Deoxycorticosterone Sulfate Biosynthesis in Human Fetal Kidney*

Abstract
The levels of deoxycorticosterone (DOC) and DOC-SO4 are extraordinarily high in umbilical cord plasma of human newborns compared to those in plasma of men and nonpregnant women. Progesterone is converted to DOC in minces, homogenates, and microsome-enriched preparations of human fetal kidney tissue. Since DOC, a mineralocorticosteroid, is formed in situ in kidney, its potential site of action, we sought to define whether sulfurylation of DOC also occurred in fetal kidney.

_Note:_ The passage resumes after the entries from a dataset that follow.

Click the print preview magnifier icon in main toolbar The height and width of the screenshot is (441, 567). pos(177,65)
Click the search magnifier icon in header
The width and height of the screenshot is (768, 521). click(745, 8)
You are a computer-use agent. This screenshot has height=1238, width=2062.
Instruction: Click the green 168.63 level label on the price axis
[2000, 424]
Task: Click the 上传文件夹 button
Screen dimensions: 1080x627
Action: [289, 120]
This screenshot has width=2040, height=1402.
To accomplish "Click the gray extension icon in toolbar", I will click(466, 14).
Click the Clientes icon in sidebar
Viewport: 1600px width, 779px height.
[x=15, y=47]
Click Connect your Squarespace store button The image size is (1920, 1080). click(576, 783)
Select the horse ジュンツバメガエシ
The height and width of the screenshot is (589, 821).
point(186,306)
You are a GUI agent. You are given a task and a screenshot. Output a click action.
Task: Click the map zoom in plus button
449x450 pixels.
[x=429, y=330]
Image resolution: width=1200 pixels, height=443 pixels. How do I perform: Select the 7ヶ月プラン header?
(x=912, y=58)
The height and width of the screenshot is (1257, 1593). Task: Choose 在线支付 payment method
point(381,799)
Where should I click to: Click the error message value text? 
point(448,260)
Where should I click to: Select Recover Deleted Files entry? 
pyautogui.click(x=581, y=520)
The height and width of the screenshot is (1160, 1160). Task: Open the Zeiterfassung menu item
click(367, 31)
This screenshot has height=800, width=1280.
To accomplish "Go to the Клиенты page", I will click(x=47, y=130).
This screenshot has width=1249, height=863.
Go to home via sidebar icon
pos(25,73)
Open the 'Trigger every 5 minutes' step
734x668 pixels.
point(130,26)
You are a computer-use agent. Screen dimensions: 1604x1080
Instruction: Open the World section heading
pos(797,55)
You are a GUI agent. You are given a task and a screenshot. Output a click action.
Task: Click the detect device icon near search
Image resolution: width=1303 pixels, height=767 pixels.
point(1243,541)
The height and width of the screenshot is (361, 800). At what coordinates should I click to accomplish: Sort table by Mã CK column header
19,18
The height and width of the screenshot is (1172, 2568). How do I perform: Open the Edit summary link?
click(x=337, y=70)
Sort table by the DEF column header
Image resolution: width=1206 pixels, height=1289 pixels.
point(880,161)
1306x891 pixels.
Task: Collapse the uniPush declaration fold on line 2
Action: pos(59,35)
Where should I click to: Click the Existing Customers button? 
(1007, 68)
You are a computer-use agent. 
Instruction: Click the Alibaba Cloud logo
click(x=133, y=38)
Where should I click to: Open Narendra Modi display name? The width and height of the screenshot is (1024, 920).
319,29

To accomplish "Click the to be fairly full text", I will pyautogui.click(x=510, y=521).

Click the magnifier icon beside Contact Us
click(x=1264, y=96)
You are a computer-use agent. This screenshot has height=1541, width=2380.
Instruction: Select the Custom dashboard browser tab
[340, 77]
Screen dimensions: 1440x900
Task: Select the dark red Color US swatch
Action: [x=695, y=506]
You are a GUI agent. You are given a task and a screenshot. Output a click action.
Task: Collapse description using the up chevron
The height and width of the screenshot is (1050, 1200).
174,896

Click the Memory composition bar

We found that radiolabeled DOC-SO4 was formed from [3H]DOC and from [3H]progesterone in minces of human fetal kidneys. C-21 hydroxysteroid sulfotransferase activity was found to be localized principally in the cytosolic fraction of homogenates of human fetal kidney tissue and was present in both the cortical and medullary portions of fetal kidney. In cytosolic fractions prepared from homogenates of human fetal kidneys, we found that the apparent Km of the C-21 hydroxysteroid sulfotransferase for DOC was 4.7 µM; the reaction was linear with time for 60 min and was linear with protein concentration up to 1.2 mg × ml−1 incubation mixture. Thus, DOC-SO4, as well as DOC, is synthesized in the kidney of the human fetus, and kidney may be an important site of formation of these steroids that are found in fetal blood in very high concentrations.